Suppose that you are researching a given issue. Maybe you have a medical condition or you are looking for the best algorithm to solve your current problem.
A good heuristic is to enter reasonable keywords in Google Scholar. This will return a list of related research papers. If you are lucky, you may even have access to the full text of these research papers.
Is that good enough? No.
Scholarship, on the whole, tends to improve with time. More recent papers incorporate the best ideas from past work and correct mistakes. So, if you have found a given research paper, you’d really want to also get a list of all papers building on it…
Thankfully, a tool like Google Scholar allows you to quickly access a list of papers citing a given paper.
Great, right? So you just pick your research paper and review the papers citing them.
If you have ever done this work, you know that most of your effort will be wasted. Why? Because most citations are shallow. Almost none of the citing papers will build on the paper you picked. In fact, many researchers barely even read the papers that they cite.
Ideally, you’d want Google Scholar to automatically tell apart the shallow citations from the real ones.
This whole problem should be familiar to anyone involved in web search. Lots of people try to artificially boost the ranking of their web sites. How did the likes of Google respond? By getting smarter: they use machine learning to learn the best ranking using many parameters (not just citations).
It seems we should do the same thing with research papers. Last year, I looked in the problem and found that machine learning folks had not addressed this issue to my satisfaction. To help attract attention to this problem, we asked volunteers to identify which references, in their own papers, were really influential. We recently made the dataset available.
The result? Our dataset contains 100 annotated papers. Each paper cites an average of 30 papers, out of which only about 3 are influential.
If you can write software to identify these influential citations, then you could make a system like Google Scholar much more useful. The same way GMail sorts my mail into “priority” and “the rest”, you could imagine Google Scholar sorting the citations into “important” and “the rest”. Google Scholar could also offer better ranking. That would be a great time saver.
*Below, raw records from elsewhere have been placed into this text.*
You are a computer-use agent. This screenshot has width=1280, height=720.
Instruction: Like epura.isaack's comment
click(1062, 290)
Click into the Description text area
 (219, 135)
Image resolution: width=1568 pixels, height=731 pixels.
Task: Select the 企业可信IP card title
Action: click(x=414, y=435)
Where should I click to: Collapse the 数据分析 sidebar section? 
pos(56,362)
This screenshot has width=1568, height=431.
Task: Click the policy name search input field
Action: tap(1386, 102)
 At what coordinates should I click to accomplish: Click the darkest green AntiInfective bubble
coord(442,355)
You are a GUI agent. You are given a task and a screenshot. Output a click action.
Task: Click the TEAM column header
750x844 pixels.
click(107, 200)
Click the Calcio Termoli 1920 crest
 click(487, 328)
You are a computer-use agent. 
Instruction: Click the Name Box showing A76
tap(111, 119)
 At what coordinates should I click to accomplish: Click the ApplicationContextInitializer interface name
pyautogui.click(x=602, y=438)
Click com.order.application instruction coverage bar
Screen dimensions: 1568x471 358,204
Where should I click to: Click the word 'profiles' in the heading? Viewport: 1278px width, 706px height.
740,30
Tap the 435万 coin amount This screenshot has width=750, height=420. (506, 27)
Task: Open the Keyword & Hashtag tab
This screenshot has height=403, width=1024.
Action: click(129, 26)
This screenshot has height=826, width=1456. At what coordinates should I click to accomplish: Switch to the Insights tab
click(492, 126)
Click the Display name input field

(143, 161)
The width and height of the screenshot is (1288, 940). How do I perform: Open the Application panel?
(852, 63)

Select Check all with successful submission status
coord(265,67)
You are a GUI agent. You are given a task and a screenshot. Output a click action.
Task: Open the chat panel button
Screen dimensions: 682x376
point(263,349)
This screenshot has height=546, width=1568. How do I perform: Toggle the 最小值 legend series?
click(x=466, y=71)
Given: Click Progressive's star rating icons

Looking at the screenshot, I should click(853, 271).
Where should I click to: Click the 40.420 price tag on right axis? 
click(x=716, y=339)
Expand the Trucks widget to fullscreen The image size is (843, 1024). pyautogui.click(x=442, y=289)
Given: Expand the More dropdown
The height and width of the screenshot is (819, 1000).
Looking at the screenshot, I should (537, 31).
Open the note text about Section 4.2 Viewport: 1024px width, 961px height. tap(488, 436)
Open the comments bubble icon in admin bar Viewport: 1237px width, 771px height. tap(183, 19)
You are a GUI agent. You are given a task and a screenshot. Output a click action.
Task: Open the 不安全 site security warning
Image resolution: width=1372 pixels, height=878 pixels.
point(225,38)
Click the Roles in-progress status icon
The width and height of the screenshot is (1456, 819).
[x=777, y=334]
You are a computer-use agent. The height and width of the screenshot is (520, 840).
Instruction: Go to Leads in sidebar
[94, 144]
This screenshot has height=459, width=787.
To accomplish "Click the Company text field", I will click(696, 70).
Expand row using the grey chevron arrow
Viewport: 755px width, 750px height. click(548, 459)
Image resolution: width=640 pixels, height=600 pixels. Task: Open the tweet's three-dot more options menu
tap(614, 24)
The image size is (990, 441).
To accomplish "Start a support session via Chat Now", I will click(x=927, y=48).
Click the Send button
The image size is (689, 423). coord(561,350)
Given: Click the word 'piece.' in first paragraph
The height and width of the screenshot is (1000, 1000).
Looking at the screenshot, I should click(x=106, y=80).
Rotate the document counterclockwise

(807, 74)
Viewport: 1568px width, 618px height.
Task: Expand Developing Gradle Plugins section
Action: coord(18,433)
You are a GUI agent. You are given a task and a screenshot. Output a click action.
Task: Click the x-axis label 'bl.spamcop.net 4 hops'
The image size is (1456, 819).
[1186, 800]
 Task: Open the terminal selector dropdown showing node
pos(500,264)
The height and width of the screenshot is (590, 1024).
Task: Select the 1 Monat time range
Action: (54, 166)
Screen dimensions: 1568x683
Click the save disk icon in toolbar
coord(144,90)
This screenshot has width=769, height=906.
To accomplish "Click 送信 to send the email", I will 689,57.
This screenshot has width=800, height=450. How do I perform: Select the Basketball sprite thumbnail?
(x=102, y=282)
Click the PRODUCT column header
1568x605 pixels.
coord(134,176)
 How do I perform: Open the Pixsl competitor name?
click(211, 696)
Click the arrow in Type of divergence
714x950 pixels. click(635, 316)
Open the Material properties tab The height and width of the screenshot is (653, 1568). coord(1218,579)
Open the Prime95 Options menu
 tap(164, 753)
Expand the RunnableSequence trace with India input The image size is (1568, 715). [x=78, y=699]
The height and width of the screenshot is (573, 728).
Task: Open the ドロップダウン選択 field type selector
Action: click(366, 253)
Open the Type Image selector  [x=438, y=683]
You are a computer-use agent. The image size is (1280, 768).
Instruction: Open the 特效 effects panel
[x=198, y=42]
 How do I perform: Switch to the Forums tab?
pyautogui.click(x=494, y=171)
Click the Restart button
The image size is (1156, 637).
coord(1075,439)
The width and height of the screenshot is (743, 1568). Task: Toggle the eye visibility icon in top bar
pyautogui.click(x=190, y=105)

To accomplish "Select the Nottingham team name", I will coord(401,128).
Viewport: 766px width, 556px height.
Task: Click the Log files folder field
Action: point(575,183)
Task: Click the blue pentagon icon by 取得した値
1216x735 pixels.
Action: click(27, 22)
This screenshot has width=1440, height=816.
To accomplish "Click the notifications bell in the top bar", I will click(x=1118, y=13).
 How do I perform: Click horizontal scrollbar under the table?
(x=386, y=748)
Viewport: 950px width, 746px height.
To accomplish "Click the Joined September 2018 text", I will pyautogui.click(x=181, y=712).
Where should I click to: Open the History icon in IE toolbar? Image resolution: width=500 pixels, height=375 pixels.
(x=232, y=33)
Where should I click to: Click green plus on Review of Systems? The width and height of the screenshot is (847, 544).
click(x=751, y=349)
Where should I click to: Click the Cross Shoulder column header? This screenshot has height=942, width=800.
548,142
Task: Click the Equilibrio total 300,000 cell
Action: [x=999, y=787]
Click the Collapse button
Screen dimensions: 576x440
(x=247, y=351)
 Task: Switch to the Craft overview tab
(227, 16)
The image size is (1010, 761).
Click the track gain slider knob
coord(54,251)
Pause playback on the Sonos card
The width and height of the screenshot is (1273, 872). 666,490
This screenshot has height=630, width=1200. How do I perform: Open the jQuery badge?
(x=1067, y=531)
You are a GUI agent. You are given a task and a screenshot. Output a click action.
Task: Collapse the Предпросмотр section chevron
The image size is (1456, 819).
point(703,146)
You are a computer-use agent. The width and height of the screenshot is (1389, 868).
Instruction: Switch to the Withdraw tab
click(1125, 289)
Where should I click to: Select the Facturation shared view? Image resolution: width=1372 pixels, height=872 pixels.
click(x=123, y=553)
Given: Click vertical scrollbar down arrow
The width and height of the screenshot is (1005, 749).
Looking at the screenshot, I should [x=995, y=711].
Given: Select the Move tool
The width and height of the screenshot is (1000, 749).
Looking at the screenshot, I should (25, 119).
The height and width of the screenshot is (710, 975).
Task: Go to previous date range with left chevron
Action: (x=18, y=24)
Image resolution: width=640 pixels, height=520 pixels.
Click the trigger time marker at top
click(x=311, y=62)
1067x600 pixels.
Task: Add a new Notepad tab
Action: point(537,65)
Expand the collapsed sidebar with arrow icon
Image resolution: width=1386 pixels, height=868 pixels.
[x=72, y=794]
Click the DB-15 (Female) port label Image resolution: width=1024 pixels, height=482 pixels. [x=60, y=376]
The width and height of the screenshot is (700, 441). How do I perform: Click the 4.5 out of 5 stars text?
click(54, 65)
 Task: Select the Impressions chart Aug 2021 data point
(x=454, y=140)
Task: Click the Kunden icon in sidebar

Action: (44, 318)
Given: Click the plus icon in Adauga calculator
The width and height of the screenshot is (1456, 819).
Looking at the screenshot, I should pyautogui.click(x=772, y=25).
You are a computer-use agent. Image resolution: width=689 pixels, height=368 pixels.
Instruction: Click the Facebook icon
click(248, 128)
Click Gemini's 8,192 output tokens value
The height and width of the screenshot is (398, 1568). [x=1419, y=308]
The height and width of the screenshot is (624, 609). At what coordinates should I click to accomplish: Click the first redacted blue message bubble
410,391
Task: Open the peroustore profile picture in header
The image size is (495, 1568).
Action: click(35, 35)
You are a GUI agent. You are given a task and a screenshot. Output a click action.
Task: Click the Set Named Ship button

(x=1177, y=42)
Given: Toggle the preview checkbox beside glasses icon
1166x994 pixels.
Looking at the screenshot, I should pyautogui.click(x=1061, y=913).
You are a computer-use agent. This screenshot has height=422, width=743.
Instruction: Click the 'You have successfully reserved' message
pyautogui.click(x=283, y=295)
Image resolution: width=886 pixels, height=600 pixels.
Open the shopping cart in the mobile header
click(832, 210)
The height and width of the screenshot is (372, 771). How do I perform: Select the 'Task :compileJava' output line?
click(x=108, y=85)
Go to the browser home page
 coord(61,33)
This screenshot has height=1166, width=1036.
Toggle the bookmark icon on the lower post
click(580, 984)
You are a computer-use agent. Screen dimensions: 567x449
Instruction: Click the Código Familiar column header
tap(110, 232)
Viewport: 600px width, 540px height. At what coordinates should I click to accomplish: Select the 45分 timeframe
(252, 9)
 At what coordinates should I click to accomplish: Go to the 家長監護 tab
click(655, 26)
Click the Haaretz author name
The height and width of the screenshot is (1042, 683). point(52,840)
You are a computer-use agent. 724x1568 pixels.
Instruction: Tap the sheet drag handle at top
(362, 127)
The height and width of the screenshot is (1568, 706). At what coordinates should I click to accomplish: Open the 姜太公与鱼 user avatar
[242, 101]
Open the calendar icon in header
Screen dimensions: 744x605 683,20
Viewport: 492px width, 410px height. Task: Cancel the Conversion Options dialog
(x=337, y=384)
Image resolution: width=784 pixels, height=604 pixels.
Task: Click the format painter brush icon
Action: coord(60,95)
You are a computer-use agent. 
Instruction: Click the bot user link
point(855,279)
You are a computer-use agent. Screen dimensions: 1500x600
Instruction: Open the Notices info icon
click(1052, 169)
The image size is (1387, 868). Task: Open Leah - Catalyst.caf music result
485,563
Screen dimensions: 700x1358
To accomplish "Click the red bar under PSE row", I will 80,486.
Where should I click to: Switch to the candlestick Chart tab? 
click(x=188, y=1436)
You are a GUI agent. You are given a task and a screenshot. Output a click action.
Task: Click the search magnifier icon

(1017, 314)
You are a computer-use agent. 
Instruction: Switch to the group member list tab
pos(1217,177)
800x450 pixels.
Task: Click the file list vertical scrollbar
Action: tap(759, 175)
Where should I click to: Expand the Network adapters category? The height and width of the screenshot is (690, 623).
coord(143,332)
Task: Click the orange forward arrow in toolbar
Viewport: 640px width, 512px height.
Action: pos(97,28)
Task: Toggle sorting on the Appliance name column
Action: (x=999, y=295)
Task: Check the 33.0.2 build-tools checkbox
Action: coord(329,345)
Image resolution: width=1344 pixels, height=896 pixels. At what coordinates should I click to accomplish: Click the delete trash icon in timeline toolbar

Though we make the dataset available, we did not want to passively wait from someone to check whether it was possible to do something with it. The result was a paper recently accepted by JASIST for publication, probably in 2014. Some findings that I find interesting:
- Out of dozens of features, the most important feature is how often the reference is cited in the citing paper. That is, if you keep citing a reference, then you are more likely to be building on this reference.
- The recency of a reference matters. For example, if you are citing a paper that just appeared, your citation is more likely to be shallow.
- We have been using citations to measure the impact of a researcher, through the h-index. Could we get a better measure if we gave more weight to influential references? To this end, we proposed the hip-index and it appears to be better than the h-index. See Andre Vellino’s blog post on this topic.
You can grab the preprint right away. Though I think the paper does a good job at covering the basic features, there is much room for improvement and related work. We have an extensive future work section which you should check out if you are interested in contributing to this important problem.
Credit: Most of the credit for this work goes to my co-authors. Much of the heavy lifting was done by Xiaodan Zhu.